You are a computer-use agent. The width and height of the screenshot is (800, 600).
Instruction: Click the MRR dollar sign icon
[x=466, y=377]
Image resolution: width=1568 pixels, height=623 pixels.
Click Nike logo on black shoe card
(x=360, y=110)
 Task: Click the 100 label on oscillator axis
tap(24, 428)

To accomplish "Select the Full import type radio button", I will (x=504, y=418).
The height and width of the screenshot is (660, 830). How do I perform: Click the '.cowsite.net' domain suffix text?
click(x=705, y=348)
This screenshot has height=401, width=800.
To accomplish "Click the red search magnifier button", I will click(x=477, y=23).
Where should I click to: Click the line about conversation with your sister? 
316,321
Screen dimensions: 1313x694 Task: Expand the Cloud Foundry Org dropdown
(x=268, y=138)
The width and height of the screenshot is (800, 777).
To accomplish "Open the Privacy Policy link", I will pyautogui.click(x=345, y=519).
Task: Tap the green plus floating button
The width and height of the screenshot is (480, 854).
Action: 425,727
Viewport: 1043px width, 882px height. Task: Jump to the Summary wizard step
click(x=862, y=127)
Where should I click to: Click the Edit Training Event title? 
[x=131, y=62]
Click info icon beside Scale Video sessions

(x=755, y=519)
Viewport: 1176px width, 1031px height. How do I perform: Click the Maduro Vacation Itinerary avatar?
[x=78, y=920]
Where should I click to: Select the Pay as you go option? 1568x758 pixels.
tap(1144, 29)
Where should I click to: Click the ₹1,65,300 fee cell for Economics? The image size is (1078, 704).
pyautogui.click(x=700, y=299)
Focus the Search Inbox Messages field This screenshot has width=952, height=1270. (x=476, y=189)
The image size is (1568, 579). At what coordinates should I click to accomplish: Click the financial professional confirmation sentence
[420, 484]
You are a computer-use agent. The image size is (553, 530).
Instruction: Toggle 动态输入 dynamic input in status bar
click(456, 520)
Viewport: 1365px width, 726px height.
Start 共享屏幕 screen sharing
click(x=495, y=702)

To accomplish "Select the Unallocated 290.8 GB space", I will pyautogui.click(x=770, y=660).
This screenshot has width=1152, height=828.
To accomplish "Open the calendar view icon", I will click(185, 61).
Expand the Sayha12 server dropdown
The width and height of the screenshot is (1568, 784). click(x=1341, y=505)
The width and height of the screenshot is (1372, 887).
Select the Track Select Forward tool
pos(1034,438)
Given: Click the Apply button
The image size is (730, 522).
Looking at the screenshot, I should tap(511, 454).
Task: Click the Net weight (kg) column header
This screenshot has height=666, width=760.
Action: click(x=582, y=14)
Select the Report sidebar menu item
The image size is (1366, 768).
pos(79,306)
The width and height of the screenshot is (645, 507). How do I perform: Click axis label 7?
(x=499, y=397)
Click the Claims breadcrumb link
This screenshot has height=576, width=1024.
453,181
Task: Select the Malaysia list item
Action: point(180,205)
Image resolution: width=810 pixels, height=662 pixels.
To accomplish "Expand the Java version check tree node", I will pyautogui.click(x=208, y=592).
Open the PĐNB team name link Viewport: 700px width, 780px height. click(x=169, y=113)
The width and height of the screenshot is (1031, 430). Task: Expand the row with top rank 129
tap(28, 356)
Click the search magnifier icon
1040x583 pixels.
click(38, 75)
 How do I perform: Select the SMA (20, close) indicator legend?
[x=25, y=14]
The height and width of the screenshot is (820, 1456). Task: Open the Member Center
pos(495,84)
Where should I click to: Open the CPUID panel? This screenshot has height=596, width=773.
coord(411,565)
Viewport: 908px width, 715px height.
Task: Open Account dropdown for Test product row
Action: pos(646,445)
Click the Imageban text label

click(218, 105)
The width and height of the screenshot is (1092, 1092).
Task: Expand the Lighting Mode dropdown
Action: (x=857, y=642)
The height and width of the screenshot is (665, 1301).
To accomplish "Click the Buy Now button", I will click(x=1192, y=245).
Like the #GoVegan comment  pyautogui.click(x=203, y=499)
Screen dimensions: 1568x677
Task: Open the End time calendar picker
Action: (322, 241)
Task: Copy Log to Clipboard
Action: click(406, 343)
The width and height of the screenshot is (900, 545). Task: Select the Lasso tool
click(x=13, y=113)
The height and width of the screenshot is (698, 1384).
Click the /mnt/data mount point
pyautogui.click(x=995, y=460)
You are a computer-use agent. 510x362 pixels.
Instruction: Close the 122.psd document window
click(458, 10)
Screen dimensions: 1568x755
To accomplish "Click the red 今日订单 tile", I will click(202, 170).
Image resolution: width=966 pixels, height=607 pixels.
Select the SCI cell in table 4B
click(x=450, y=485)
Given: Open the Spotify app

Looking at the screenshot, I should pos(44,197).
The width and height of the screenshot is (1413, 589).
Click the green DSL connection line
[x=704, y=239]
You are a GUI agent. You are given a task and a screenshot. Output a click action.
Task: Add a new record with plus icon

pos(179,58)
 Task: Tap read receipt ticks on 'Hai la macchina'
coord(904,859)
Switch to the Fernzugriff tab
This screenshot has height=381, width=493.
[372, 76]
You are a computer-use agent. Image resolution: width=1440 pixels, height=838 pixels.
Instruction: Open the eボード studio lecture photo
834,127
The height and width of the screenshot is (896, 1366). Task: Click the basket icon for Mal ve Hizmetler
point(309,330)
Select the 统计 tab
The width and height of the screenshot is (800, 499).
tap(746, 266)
——————————
● **YOUR TASK**: Whenever a line in the data holds "link", copy that line.

● **FINAL ANSWER**:
To accomplish "Open the Privacy Policy link", I will pyautogui.click(x=345, y=519).
Click the Claims breadcrumb link
Open the PĐNB team name link Viewport: 700px width, 780px height. click(x=169, y=113)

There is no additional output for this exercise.